Oireachtas Joint and Select Committees
Thursday, 1 June 2017
Public Accounts Committee
2015 Annual Report of the Comptroller and Auditor General and Appropriations Account
Chapter 13 - Revenue's Review of Medical Consultants' Tax Affairs
Chapter 14 - Research and Development Tax Credit
Chapter 16 - Deferral of Tobacco Stamp Liability
9:00 am
Mr. Niall Cody:
All companies carrying out research and development, whether they are indigenous or foreign owned, are entitled to the same basis. It is the same system. I do not agree with the Chairman that their effective rate is 2%, 3% or 4%. The Department of Finance has published figures and the effective rate of the Irish operation is 12.5% and then the research and development credit is the biggest reduction. There are published figures that suggest that. I think it is set out at the start of our corporation tax review.
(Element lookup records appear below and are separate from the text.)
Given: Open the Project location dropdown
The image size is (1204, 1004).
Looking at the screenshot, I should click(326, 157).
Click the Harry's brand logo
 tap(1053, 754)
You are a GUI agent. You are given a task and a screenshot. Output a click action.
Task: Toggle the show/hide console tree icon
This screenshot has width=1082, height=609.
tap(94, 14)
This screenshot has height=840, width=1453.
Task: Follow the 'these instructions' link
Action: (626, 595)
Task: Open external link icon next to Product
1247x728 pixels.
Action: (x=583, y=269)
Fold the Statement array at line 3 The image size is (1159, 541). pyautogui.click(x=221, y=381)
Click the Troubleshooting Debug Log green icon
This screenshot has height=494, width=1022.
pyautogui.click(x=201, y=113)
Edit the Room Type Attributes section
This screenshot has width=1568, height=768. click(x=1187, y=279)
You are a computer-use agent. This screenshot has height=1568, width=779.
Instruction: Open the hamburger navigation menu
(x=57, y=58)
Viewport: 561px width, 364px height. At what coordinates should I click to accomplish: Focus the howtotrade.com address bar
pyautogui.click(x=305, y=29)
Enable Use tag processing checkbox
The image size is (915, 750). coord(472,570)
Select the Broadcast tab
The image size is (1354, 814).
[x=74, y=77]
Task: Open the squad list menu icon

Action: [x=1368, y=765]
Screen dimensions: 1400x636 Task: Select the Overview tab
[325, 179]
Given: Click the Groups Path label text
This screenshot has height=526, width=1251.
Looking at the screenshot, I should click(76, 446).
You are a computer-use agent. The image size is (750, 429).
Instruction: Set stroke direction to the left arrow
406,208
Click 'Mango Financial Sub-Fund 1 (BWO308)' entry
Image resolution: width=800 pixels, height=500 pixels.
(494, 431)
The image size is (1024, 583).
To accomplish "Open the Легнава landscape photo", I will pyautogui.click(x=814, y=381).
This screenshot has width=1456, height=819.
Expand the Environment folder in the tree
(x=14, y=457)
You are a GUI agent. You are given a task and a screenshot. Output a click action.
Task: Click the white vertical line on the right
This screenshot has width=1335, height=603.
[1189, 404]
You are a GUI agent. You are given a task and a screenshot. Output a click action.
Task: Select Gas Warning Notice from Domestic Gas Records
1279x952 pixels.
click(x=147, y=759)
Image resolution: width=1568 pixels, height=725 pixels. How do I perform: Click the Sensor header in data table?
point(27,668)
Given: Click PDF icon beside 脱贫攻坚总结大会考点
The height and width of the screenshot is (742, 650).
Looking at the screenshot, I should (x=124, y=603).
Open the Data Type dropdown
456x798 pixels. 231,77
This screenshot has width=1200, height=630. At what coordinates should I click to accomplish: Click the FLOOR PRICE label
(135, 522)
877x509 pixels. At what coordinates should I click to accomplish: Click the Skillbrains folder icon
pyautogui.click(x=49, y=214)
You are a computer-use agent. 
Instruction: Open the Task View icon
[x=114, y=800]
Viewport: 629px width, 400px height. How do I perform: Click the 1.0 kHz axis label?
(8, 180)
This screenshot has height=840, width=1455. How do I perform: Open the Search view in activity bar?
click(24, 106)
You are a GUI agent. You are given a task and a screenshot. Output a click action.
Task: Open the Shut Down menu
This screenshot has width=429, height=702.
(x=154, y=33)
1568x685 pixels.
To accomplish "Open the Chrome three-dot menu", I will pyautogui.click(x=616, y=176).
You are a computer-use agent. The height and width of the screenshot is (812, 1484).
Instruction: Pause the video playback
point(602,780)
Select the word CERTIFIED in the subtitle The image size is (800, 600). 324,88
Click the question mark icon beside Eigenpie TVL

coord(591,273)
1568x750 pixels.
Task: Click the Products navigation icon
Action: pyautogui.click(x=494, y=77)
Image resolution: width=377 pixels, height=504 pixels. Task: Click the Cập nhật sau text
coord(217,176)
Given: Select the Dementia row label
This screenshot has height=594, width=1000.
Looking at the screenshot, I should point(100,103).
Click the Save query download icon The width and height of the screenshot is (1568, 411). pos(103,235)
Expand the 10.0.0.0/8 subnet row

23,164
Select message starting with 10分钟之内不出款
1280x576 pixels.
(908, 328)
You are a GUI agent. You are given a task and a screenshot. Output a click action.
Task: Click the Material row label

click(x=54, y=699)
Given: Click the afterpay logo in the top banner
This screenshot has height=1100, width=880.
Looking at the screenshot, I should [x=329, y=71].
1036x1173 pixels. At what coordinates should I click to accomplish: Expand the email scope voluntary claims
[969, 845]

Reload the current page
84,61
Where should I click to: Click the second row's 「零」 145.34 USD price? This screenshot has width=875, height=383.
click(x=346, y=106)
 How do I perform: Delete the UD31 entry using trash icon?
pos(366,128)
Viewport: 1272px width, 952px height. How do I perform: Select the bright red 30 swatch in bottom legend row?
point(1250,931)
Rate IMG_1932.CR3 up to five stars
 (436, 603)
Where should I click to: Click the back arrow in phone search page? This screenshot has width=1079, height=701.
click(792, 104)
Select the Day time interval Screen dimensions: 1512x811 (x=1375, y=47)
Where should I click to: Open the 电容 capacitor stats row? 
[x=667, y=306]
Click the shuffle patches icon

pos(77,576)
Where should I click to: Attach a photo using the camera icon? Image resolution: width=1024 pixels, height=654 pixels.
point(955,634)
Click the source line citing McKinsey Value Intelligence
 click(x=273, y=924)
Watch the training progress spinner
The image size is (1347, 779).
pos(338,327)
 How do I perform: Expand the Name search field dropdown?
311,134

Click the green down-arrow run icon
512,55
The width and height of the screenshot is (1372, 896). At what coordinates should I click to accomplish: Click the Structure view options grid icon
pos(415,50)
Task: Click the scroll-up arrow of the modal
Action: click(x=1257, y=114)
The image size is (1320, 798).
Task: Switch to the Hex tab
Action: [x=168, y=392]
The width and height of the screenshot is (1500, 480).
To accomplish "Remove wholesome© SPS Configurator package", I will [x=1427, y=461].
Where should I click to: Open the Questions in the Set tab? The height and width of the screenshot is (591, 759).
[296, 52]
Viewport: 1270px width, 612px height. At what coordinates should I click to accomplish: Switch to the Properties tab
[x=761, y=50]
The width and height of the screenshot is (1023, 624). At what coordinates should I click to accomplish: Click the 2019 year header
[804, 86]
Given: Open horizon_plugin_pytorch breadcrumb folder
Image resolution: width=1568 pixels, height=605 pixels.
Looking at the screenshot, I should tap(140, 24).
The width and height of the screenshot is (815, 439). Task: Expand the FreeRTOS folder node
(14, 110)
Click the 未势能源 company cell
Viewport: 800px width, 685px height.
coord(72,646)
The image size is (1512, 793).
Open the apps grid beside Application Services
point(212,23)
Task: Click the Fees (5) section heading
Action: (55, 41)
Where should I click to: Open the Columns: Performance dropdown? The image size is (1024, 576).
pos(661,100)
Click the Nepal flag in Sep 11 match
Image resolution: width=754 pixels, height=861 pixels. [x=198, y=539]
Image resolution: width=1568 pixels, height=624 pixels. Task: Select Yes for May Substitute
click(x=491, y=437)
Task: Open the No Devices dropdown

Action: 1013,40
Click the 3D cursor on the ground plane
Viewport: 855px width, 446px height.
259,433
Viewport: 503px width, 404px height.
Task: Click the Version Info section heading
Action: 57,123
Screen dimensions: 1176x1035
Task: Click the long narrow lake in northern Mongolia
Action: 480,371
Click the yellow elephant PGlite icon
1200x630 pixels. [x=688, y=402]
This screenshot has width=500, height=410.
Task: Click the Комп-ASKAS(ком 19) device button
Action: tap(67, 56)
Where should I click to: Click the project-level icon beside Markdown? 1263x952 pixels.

The main statutory CT rate in Ireland is 12.5% with the effective tax rate for 2015 provisionally calculated at 9.8%. This represents a marginal increase on the rate of 9.7% estimated for 2014. Due to the nature of various tax reliefs and credits, an effective rate of tax will always be lower than a statutory rate. The paper that is based on is a technical paper published by the Department of Finance in 2014 which looks at the effective tax rate for multinationals and the rest of the corporations. When people talk about the low rate, what they are doing is applying the rate as against their worldwide income. That is the debate that goes on.